I think that Dan was talking about the use of a global pre-shared key in Phase1.
This is not Hybrid.
Could you refer me to that above mentioned thread?

With regard to DoS attacks this weakness is inherent to IKE as it is today:
I assume you are not talking about Aggressive mode which opens you to very
vicious DoS attacks no matter what authentication you are using but on MainMode.

There are three cases we need to consider:
1. The client is spoofing its address - in which case the cookie mechanism
protects the server and no DoS is possible (unless the client is in between the
server and the spoofed address, see 2.).
2. The client is using his own address but does not do any DH exponentiations -
In which case the server will be forced to do 2 DH exponentiations no matter
what authentication method is used.
3. The client is using his own address and is doing the DH computations (well
actually it can use 2^1 as a public key and thus save on the DH computations):
In Hybrid authentication the server will need to do 2 DH computations + 1
DSA/RSA signature operation while the client will need to do 2 DH computations.
In Signature authentication the server will need to do 2 DH computations + 1
DSA/RSA verification operation while the client will need to do 2 DH
computations.
I don't see much difference since DH has a bigger computational overhead.
Oh, one more thing, if you use DSA, then verification is actually more expensive
than signature.
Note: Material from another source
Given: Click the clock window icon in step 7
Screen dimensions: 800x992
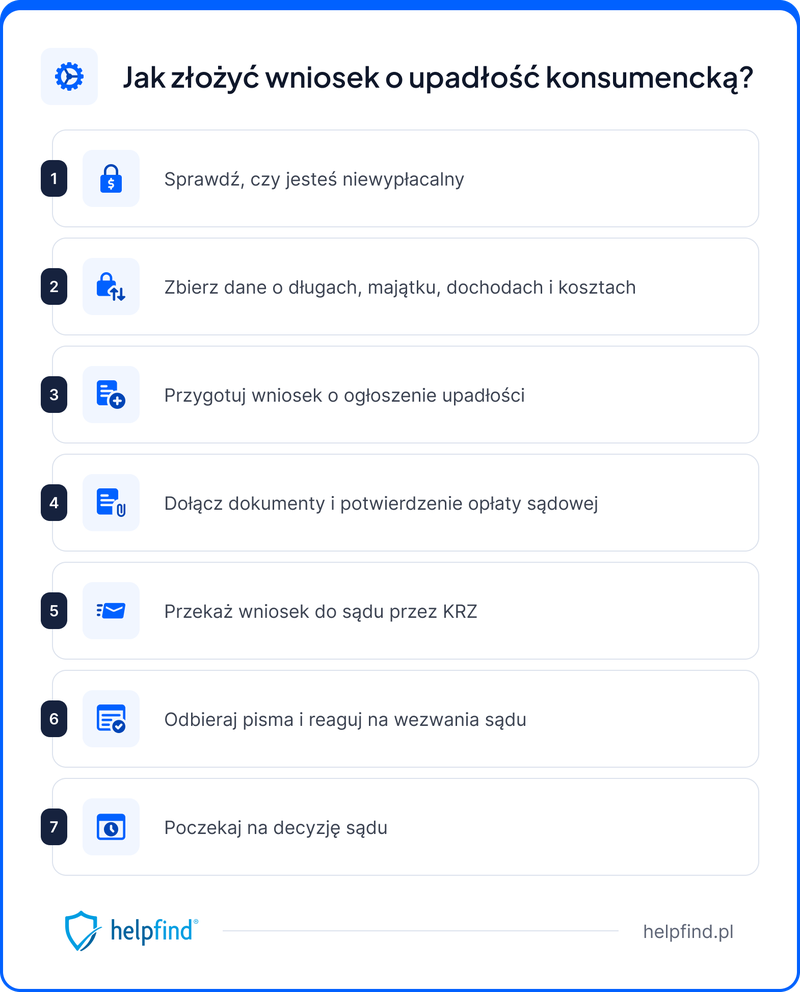Looking at the screenshot, I should pos(111,827).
So Hybrid is even better in that respect.


>
> [Greg Carter] Given that the client has the code to read and verify
> certificates why can't it manage its own (or its own shared keys)?  If an
> organization can run an ACE server and manage 10's thousands of hardware
> cards, why can they run a directory and issue certificates?
>
>

Well they can but they already have the ACE server infrastructure and are
hesitant on having a fast transition to PKI.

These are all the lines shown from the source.